Source : Matheus Bertelli
Ce revirement dans le travail législatif est notamment causé par l’arrivée soudaine d’outils comme ChatGPT. // Source : Matheus Bertelli

Certaines mesures devront être tout au long du cycle de vie des modèles de base. Quant aux risques que l’on ne peut atténuer, ils devront être recensés et les raisons pour lesquelles ils n’ont pas été traités devront être documentées. Ces règles doivent couvrir n’importe quel modèle de fondation, quelle que soit la façon dont il a été conçu, entrainé et distribué.

Des obligations s’imposeraient aussi aux fournisseurs de ces modèles de fondation jusqu’à dix ans après la mise sur le marché de certains d’entre eux — comme la transmission de certains documents. Dernière règle incontournable à laquelle tous devraient se plier : l’obligation d’enregistrer chaque modèle dans une base de données européenne.

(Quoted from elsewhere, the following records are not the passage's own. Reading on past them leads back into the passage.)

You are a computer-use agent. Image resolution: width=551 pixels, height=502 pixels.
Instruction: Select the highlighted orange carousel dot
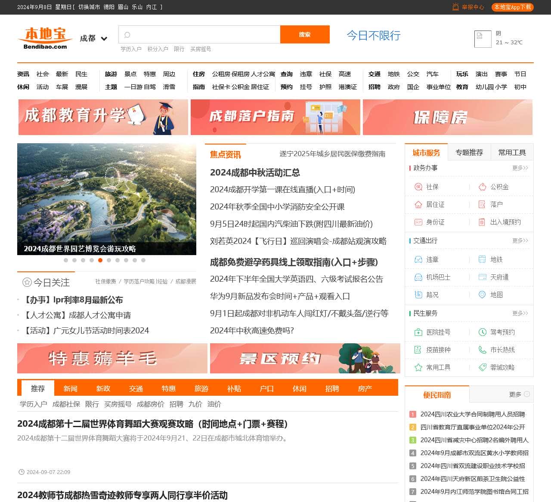[x=100, y=260]
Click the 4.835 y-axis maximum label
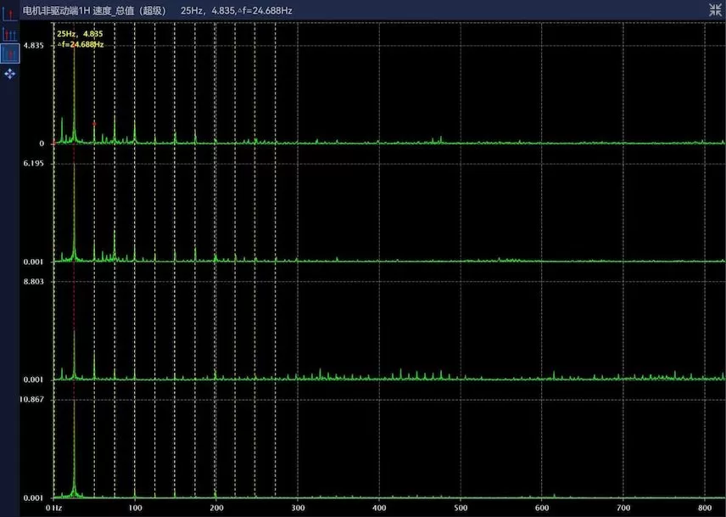 click(x=34, y=45)
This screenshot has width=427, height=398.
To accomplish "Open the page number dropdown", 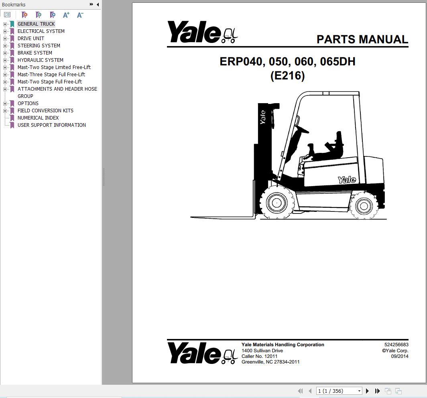I will coord(360,390).
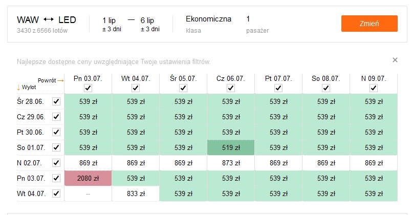Pick the 833 zł fare for Wt 04.07.
This screenshot has width=412, height=215.
tap(136, 194)
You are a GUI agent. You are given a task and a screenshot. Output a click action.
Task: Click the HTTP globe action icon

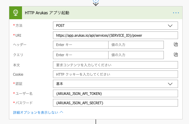pos(16,13)
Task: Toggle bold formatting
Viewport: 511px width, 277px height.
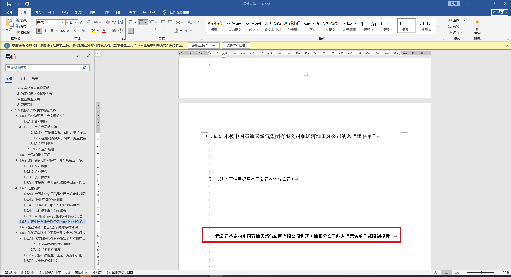Action: pyautogui.click(x=39, y=31)
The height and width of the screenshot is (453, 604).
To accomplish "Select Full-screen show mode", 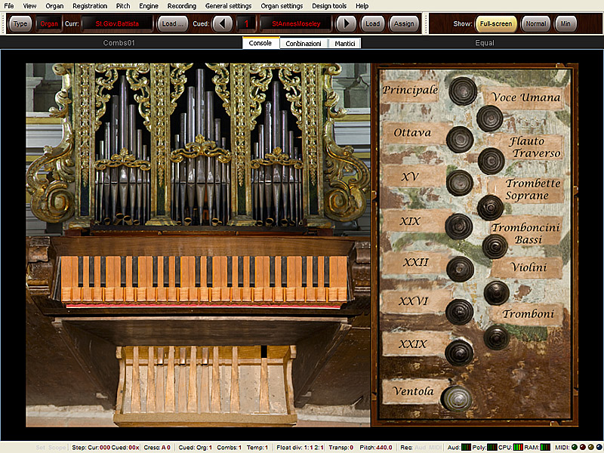I will [x=495, y=23].
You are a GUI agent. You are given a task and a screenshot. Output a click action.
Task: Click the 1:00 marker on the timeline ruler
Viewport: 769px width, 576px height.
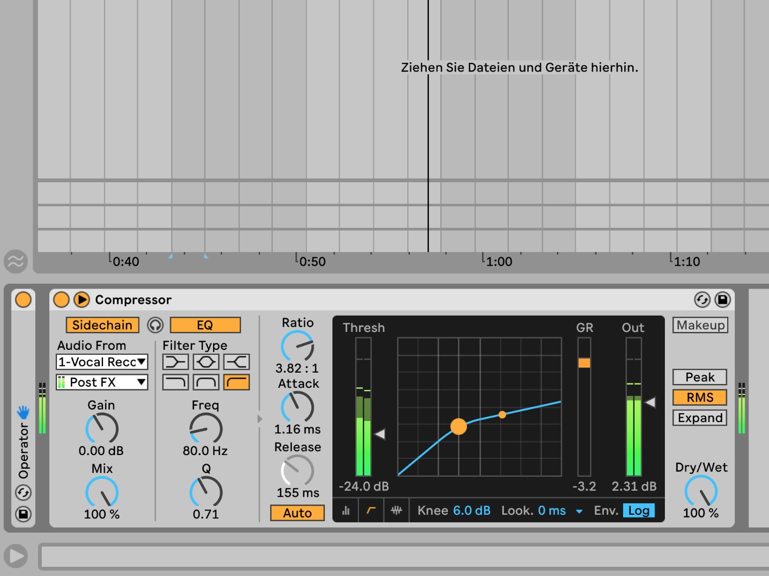498,261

Jusqu’à présent, l’encadrement proposé par la Commission européenne, avec sa proposition de règlement établissant des règles harmonisées concernant l’IA, se concentrait sur une organisation du secteur de l’intelligence artificielle fondée sur le niveau de risque. Quatre degrés sont prévus : minime, limité, élevé et inacceptable.

Les parlementaires prévoient désormais, selon Euractiv, de mieux distinguer les IA selon leur place dans l’écosystème et ce qu’elles sont capables de faire. Les outils spécialisés dans la génération de contenu connaissent un essor spectaculaire depuis 2022, avec la sortie de plusieurs outils comme ChatGPT et Midjourney, imposant de modifier les plans du législateur.